A vhost section can reference route sections.
Janitor arguments¶
$ ./xds --help
Usage: xds [options]
Options:
-h, --help show this help message and exit
-n GATEWAY_NAME, --name=GATEWAY_NAME
The name of this gateway, can be used by services to
specify one of multiple available gateways. default
envoy
-p PORT, --port=PORT The xds listener port. default 50051
-P ENVOY_PORT, --envoy-port=ENVOY_PORT
The xds envoy client listener port. default 9901
-r PORT_RANGE, --port-range=PORT_RANGE
The port range the xds allocates new ports from. Some
hosting providers may allow a restricted range.
default [1025, 65536]
-S OSOCK, --socket=OSOCK
The OpenSVC daemon unix socket path. default
/var/lib/opensvc/lsnr/osvcd.sock
--janitor-socket=JSOCK
The janitor gRPC unix socket path. default
unix:///var/run/xds/xds.sock
-w MAX_WORKERS, --max-workers=MAX_WORKERS
The maximum number of workers. default 256
Verify¶
Create a load-balanced service¶
Test with this simple scaler service:
$ om test/svc/web1 deploy \
--config http://www.opensvc.com/init/static/templates/svcweb.conf
Add a L4 expose for port 80:
$ om test/svc/web1 set \
--kw ip#1.expose="expose#0" \
--kw expose#0.type=envoy \
--kw expose#0.listener_port=8080 \
--kw expose#0.port=80
Create a certificate for client connections and a certificate for backend connections:
$ om test/sec/web1-front-cert create
$ om test/sec/web1-front-cert set --kw cn=web1
$ om test/sec/web1-front-cert gen cert
$ om test/sec/web1-back-cert create
$ om test/sec/web1-back-cert set --kw cn=web1
$ om test/sec/web1-back-cert gen cert
Add a certificate for upstream and downstream encryption:
$ om test/svc/web1 set \
--kw certificate#front.secret=web1-front-cert \
--kw certificate#back.secret=web1-back-cert
Add a L7 expose for port 443, with TLS SNI match:
$ om test/svc/web1 set \
--kw expose#1.type=envoy \
--kw expose#1.listener_port=443 \
--kw expose#1.port=443 \
--kw expose#1.sni=svcweb.acme.org \
--kw expose#1.listener_certificates=certificate#front \
--kw expose#1.cluster_certificates=certificate#back \
--kw ip#1.expose+="expose#1"
Add a L7 expose for port 443, with url domain and path match:
$ om test/svc/web1 set \
--kw ip#1.expose+="expose#1" \
--kw expose#1.type=envoy \
--kw expose#1.listener_addr=0.0.0.0 \
--kw expose#1.listener_port=443 \
--kw expose#1.port=443 \
--kw expose#1.vhosts=vhost#0 \
--kw expose#1.listener_certificates=certificate#front \
--kw expose#1.cluster_certificates=certificate#back \
--kw vhost#0.domains=alt-svcweb.acme.org \
--kw vhost#0.routes="route#0 route#1" \
--kw route#0.match_prefix=/realtime/generic \
--kw route#0.route_use_websocket=true \
--kw route#1.match_prefix=/
Finally, scale the service to start a bunch of application backend listeners:
$ om test/svc/web1 scale --to 4
Verify the load-balanced server¶
Before testing, make sure the svcweb.acme.org and alt-svcweb.acme.org point to the ingress gateway listener address from the testing device.
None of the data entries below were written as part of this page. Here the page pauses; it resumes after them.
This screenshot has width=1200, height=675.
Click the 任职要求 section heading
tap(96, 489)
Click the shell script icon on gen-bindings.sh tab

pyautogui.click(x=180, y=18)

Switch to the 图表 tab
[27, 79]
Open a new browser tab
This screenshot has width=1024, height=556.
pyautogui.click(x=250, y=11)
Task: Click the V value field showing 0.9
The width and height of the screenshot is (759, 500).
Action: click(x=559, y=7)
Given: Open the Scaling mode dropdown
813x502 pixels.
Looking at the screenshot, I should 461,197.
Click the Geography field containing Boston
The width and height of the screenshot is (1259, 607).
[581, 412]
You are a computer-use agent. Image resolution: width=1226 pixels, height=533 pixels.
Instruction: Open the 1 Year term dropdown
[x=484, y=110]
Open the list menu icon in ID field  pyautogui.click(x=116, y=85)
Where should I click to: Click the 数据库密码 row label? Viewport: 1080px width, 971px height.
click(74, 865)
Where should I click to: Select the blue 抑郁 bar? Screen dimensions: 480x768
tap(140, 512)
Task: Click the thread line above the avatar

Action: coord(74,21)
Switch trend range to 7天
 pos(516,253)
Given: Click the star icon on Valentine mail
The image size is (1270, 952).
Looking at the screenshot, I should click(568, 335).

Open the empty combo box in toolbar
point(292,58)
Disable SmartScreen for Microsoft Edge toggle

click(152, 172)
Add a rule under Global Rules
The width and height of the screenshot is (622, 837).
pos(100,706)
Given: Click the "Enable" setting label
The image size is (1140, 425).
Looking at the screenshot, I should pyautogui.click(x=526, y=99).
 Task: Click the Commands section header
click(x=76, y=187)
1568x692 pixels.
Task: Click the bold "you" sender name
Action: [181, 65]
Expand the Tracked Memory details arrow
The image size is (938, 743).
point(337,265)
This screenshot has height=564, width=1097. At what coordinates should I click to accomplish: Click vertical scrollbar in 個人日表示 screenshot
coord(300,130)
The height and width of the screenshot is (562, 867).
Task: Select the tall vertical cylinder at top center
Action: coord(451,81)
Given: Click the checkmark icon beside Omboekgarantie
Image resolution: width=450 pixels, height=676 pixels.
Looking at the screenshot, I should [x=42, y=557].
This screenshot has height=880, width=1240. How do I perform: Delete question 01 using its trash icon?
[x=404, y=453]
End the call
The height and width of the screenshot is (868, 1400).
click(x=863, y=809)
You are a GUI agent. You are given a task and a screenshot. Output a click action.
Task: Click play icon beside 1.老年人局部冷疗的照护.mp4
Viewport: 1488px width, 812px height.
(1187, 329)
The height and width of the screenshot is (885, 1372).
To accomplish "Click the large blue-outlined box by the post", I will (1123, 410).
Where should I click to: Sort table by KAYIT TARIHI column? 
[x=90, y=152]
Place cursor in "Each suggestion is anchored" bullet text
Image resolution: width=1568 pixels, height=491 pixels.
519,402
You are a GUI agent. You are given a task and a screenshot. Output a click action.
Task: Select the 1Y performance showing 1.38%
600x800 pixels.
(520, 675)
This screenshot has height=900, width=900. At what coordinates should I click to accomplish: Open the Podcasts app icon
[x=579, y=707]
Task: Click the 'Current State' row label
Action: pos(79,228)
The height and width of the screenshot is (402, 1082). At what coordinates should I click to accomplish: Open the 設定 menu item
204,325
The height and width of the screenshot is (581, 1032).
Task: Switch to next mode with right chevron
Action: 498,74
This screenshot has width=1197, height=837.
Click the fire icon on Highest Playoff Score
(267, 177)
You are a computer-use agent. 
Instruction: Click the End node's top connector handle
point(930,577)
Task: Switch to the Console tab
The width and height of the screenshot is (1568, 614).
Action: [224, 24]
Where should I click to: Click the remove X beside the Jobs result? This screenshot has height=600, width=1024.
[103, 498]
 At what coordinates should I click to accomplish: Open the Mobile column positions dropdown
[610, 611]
$ wget -O- http://svcweb.acme.org:8080
$ wget -O- --no-check-certificate https://svcweb.acme.org
$ wget -O- --no-check-certificate https://alt-svcweb.acme.org
Verify the logs¶
$ om system/svc/envoy docker logs {container#1}
$ om system/svc/envoy docker logs {container#2}
Verify the Envoy configuration¶
$ python -c "import requests; print requests.get(\"http://192.168.100.32:9901/config_dump\").json()"
Adapt the Envoy ip address and port for your context.